:: EXCERPTED PASSAGE ::
Start of Block

Gary Cooper was born to play the role of Lou Gehrig. Cooper looks like the Iron Horse, has the same sharp cheekbones and demeanour. Gehrig would have been impressed with this remarkable film. Released just a year after his death from amyotrophic lateral sclerosis, or what came to be commonly known as Lou Gehrig’s Disease, the screenplay by Citizen Kane co-writer Herman J. Mankiewicz, is a fresh and unique take on the docudrama. The film follows Gehrig’s rise to stardom from the working class section of Yorkville, Manhattan to the Bronx where he played 2,130 consecutive baseball games for the New York Yankees. Intelligent and earnest beyond belief, Gehrig joined the Yankees in 1925. The film does a fine job of showing his greatest moments, his friendly rivalry with Babe Ruth, the discovery of his illness at the Mayo Clinic, and then his dramatic farewell speech to his fans.
Cooper excels in his performance, re-creating Gehrig. Rare is the movie in which an actor can embody a real life individual so completely. The ethnic family life of Gehrig is a true re-enactment of immigrant New York during the twenties and the Depression. Elsa Janssen gives a great performance as Gehrig’s German-born mother, who taught Lou the respect and chivalry he exhibits as a man and when courting Eleanor, his true love played by the great Teresa Wright. Their relationship is pure Cooper wholesomeness, like Gary and Grace Kelly in High Noon. Eleanor kept Lou on the right track, providing escape from the perils of stardom and the pressure of the game. Walter Brennan is wonderful as a sportswriter who follows the Yankees and thinks Lou is the greatest Yankee ever. He becomes an important figure in transmitting the myth and heroic attributes of Lou. And Babe Ruth plays himself and does a fine job, too!
This movie is fondly remembered largely because of the farewell speech. Recreated magnificently, Cooper delivers it so perfectly that one almost thinks it is Ken Burns’s Baseball documentary. But the best scene in the movie is one set in a children’s hospital, where both Babe and Lou visit a terminally ill boy. Babe promises him a home run, and the kid asks Gehrig if he will hit two. It’s sentimental, it’s corny, and it never fails to bring tears to my eyes when Lou hits two home runs. Cooper’s baseball skills are also pretty good and he pulls the game parts off with a decent imitation of Lou’s swing.

End of Block

:: PROVIDED INFORMATION ::
Start of Block

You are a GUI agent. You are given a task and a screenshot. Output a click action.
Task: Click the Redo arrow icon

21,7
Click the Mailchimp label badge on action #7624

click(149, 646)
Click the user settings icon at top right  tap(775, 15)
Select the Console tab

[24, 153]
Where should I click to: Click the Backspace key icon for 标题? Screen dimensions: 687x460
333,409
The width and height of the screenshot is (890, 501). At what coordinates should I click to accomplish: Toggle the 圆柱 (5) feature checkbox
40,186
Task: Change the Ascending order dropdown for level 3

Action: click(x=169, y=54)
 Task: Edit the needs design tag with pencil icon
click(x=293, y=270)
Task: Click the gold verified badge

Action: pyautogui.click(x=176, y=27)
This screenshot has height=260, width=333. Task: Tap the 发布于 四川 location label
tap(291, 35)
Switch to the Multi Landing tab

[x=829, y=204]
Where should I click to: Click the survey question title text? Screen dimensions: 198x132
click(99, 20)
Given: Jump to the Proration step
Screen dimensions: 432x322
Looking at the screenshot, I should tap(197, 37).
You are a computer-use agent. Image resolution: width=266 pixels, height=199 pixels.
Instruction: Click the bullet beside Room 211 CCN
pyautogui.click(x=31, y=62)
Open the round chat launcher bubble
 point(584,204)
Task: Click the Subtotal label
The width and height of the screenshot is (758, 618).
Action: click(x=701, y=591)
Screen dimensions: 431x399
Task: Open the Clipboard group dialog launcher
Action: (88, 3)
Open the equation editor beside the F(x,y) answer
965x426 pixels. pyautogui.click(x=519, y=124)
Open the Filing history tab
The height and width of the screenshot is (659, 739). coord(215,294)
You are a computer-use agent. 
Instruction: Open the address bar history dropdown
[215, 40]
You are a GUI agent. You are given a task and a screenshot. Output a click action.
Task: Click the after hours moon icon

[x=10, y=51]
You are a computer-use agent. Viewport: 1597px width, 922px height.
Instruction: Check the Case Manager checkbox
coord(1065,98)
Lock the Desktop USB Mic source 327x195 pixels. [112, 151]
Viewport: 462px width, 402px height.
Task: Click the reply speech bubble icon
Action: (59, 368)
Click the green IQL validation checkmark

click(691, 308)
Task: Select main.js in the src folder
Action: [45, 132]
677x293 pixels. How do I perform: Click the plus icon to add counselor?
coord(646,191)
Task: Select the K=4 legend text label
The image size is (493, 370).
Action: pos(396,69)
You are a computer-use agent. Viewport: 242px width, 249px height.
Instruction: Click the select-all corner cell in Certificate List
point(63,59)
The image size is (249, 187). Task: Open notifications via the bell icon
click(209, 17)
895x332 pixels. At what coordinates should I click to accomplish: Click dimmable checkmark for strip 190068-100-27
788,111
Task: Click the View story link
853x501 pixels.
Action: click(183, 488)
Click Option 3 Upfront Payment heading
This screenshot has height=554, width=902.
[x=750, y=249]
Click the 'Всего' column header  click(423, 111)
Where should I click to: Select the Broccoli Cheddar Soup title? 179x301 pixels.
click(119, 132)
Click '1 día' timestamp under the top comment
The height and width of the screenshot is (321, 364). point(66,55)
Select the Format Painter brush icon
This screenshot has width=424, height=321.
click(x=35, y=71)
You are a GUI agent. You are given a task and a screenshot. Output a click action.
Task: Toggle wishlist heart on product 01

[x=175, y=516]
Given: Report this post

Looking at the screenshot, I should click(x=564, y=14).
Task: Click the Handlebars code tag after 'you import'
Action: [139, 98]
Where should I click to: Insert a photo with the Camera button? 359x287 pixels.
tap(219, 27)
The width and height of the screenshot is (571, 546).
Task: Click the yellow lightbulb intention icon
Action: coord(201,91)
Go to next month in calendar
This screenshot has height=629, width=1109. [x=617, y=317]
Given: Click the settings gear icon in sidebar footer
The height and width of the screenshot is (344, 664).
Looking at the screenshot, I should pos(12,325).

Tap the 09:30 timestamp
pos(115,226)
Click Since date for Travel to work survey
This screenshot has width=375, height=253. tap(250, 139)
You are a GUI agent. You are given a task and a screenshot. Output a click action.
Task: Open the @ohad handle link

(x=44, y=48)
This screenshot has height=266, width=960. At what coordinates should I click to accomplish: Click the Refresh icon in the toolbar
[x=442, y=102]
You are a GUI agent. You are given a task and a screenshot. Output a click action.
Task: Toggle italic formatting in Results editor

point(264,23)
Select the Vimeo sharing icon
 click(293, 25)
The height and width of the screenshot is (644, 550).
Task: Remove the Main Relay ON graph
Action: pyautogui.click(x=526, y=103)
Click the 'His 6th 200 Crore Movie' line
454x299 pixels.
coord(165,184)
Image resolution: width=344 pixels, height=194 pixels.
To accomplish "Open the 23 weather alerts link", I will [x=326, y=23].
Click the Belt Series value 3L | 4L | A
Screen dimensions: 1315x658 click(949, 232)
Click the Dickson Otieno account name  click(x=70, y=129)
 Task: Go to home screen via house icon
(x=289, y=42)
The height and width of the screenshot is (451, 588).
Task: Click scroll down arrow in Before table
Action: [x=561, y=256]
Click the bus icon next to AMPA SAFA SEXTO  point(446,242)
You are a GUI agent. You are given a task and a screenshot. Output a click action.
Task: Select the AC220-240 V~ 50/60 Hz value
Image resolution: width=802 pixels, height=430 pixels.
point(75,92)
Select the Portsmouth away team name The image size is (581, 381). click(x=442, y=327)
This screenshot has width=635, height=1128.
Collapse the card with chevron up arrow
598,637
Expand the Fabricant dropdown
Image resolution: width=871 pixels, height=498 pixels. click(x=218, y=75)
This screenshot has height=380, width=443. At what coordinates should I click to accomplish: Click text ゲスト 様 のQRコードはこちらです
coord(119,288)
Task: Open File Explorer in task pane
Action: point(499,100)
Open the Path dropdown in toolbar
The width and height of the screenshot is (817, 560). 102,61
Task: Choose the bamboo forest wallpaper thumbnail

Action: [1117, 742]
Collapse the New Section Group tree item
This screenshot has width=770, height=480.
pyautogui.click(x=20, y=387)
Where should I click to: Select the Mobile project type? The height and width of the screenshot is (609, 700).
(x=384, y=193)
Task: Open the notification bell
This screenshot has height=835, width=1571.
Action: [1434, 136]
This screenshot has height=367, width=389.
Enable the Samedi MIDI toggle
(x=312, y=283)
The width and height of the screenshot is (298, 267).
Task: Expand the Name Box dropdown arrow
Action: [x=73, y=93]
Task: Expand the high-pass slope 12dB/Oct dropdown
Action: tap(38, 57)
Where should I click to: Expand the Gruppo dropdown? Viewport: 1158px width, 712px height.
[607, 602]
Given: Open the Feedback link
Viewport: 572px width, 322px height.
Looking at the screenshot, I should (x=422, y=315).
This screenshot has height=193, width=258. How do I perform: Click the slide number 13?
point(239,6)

End of Block

:: WORK INSTRUCTIONS ::
- A) Answer these questions from the film review, one per line:
(i) In what year did Gehrig join the Yankees?
(ii) Who plays Gehrig's German-born mother?
(iii) Where is the scene the reviewer calls the best in the movie set?
- B) Reproduce, word for word, the stretch of the film review from "Gary Cooper was" through "to his fans.".

:: ANSWERS BELOW ::
- A)
(i) 1925
(ii) Elsa Janssen
(iii) In a children's hospital

- B)
Gary Cooper was born to play the role of Lou Gehrig. Cooper looks like the Iron Horse, has the same sharp cheekbones and demeanour. Gehrig would have been impressed with this remarkable film. Released just a year after his death from amyotrophic lateral sclerosis, or what came to be commonly known as Lou Gehrig’s Disease, the screenplay by Citizen Kane co-writer Herman J. Mankiewicz, is a fresh and unique take on the docudrama. The film follows Gehrig’s rise to stardom from the working class section of Yorkville, Manhattan to the Bronx where he played 2,130 consecutive baseball games for the New York Yankees. Intelligent and earnest beyond belief, Gehrig joined the Yankees in 1925. The film does a fine job of showing his greatest moments, his friendly rivalry with Babe Ruth, the discovery of his illness at the Mayo Clinic, and then his dramatic farewell speech to his fans.